Teacher comes home after surviving tsunami

David Schraffenberger
David Schraffenberger

By Stefano DiPietrantonio – bio |email|Facebook

CINCINNATI, OH (FOX19) - A local man who survived the tsunami in Japan spent more than a week trying to get home.

He is now happily back with his family.

David Schraffenberger lived on lots of rice and water from a spring near the small city of Miyako.

With no power and cell towers compromised, days went by before he could tell his family he was OK.

He started his journey home on a bus Saturday. And that led to two separate train rides and finally, two more plane flights, before landing home in Cincinnati Monday morning.

"It was basically, 'come home or we disown you,'" Schraffenberger joked about his family's message to him.

"See what I can do with myself, now that I've survived the end of the world," he said.

At 25-years-old, he said feels like he's been to the end of the world and back and with no idea what to do next.

"You've graduated from school, what do you do now?" he said. "Do you get a job at a call center or do you go somewhere interesting?"

He followed his call to teach English in far-off Japan.
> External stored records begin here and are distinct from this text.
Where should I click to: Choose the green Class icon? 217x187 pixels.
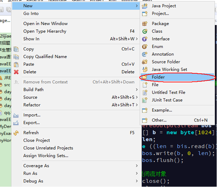tap(145, 31)
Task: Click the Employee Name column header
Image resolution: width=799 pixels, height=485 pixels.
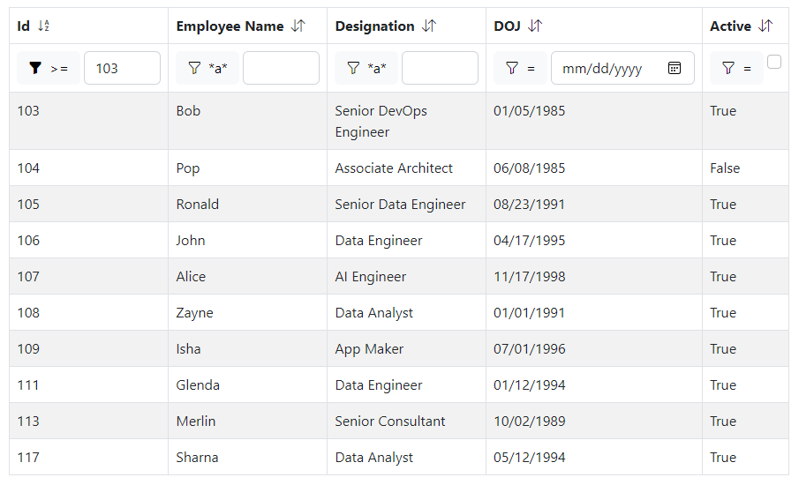Action: coord(230,26)
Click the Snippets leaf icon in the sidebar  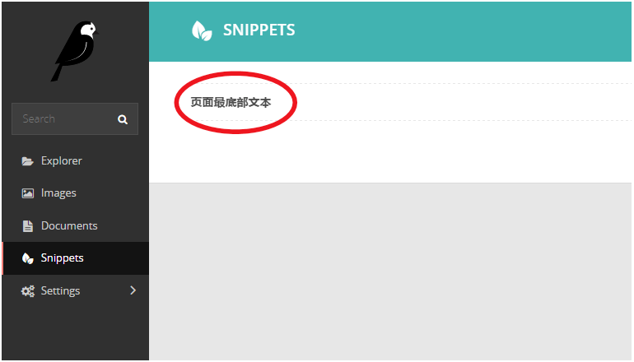click(x=27, y=258)
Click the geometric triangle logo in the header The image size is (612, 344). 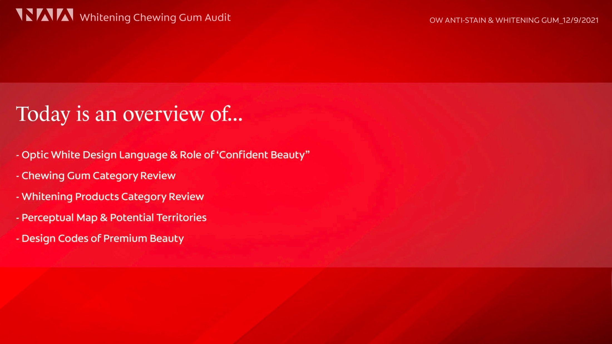(45, 15)
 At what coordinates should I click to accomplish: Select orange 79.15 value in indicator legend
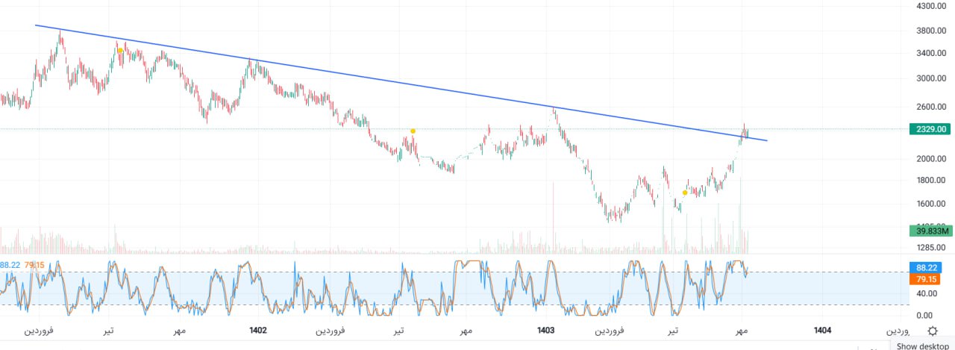tap(34, 265)
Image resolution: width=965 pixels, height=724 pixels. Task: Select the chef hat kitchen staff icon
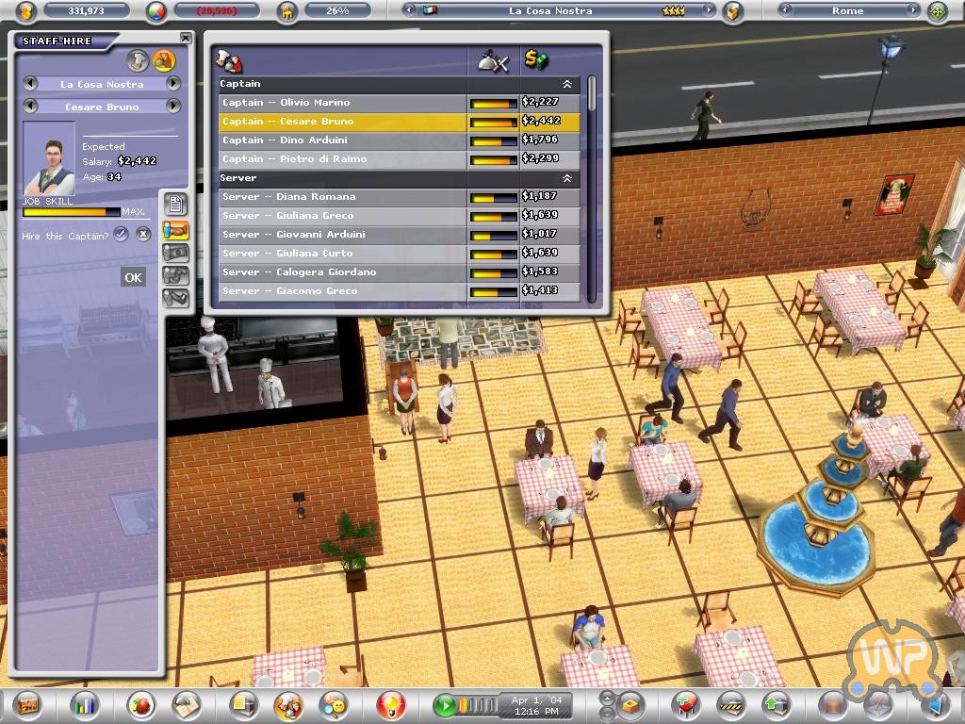coord(139,60)
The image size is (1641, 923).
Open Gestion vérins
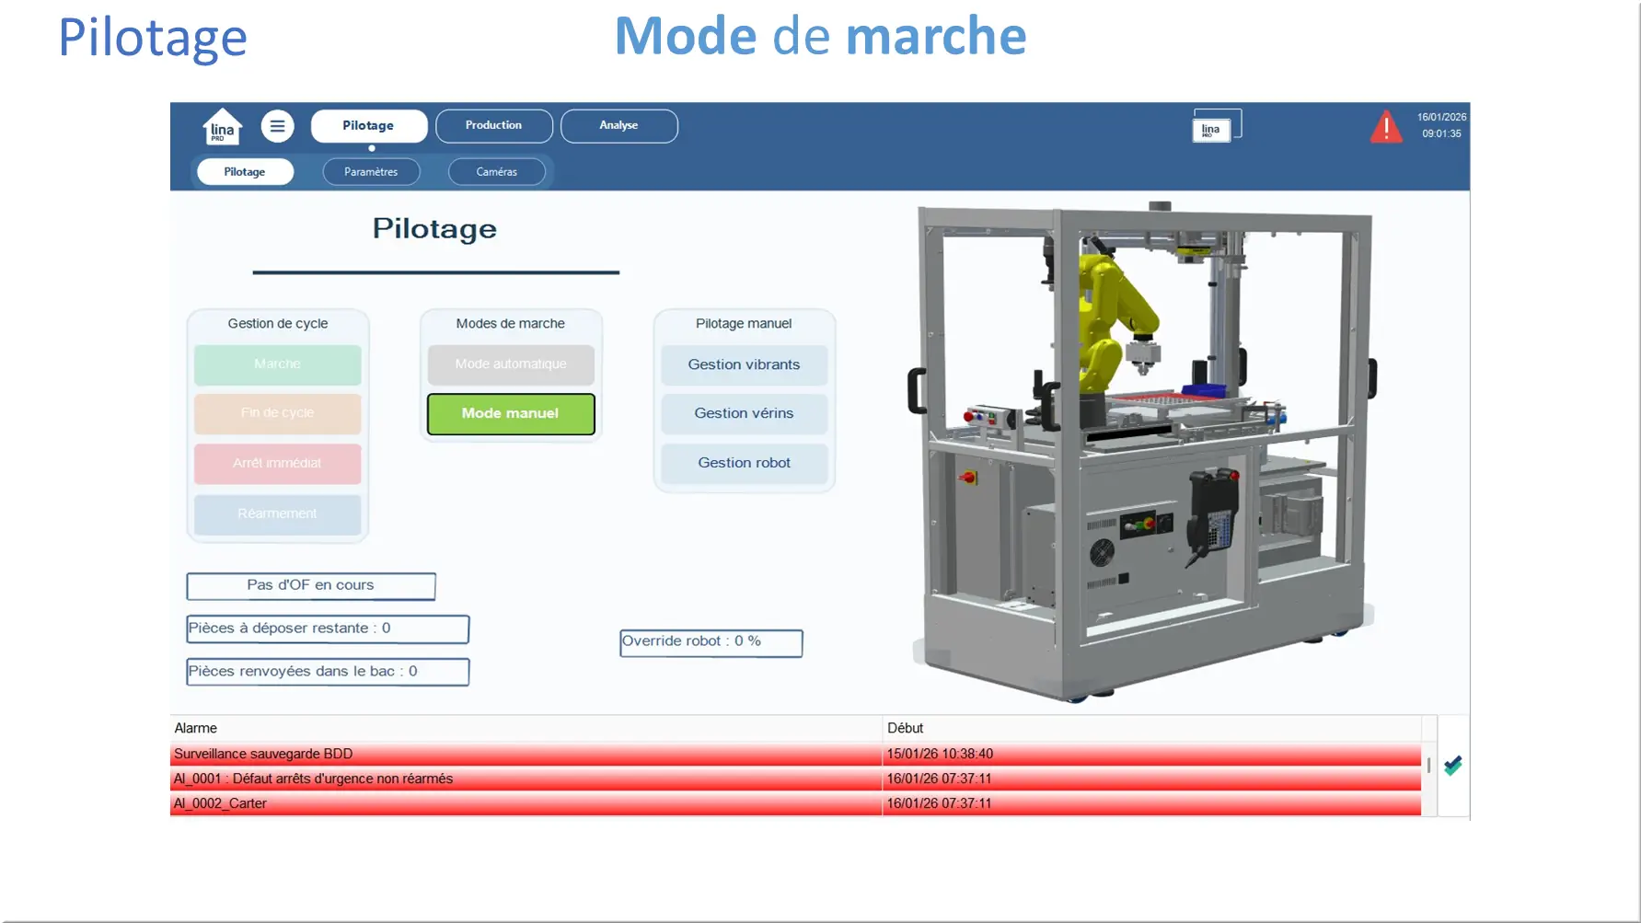744,414
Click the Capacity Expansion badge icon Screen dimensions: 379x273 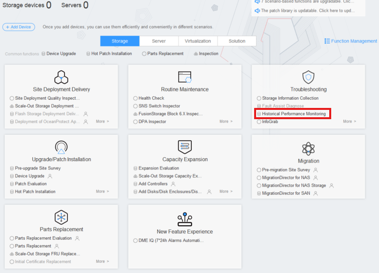point(185,147)
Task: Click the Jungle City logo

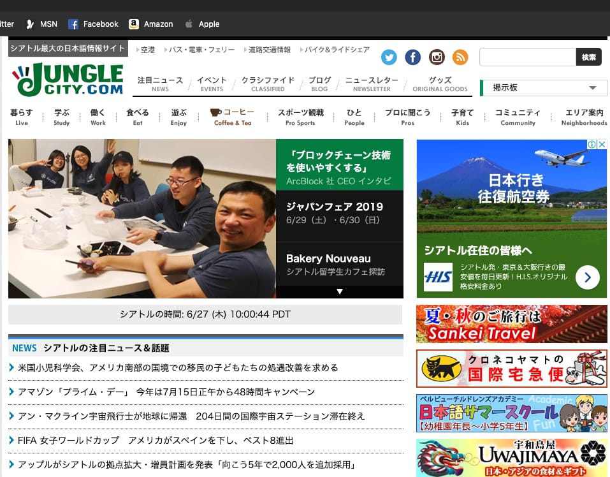Action: (68, 79)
And when the giant tsunami hit about ten miles away from his hillside school, he said you just never know where you're going to be, when disaster strikes.

"It was between classes," he laughed. "I was actually in a restroom at the time."

He said he could feel the earth shaking.

"Oh! Oh!," he exclaimed. "That's an earthquake no big deal, they have these on-occasion."

"I was standing at the time," he said. "I was in a safe place, so I finish up doing what I had to do and it was starting to shake really violently at that point."

He ran from the restroom and saw his students hiding under desks like a bomb drill, then they evacuated the building.

"And the town was torn in half," he said of Miyako. The massive wave ran right over the flood walls and slammed the town below.

"It goes over this huge wall as though it were not there," he motioned with his arms in a giant waving motion. "It doesn't break the wall, the wall still stands."

Schraffenberger was on a hill ten miles inland and completely safe from the waters that rushed onshore like a speeding train.

"It's a flash flood with the force of the ocean behind it," he said.

He was asked if he trusted the Japanese government's warnings about the radiation levels.

"The government, to an extent, it doesn't matter to them, if they're lying or not, because oh my God, we have a meltdown going on, we're gonna try as quietly as we can, as quickly as we can, to evacuate as many people from as close as we can," he said. "But we can't set the entire country into a panic because we just had a major natural disaster."

Schraffenberger said he was in such a rush to get out of the country, he forgot to leave the keys to his apartment, so he still has to send those back.

He was not able to share any of his own documentation of the disaster, which is a cell phone full of images, because he has no way to get them off of his phone. It's a Japanese cell phone and he is unable to make it work here in the US.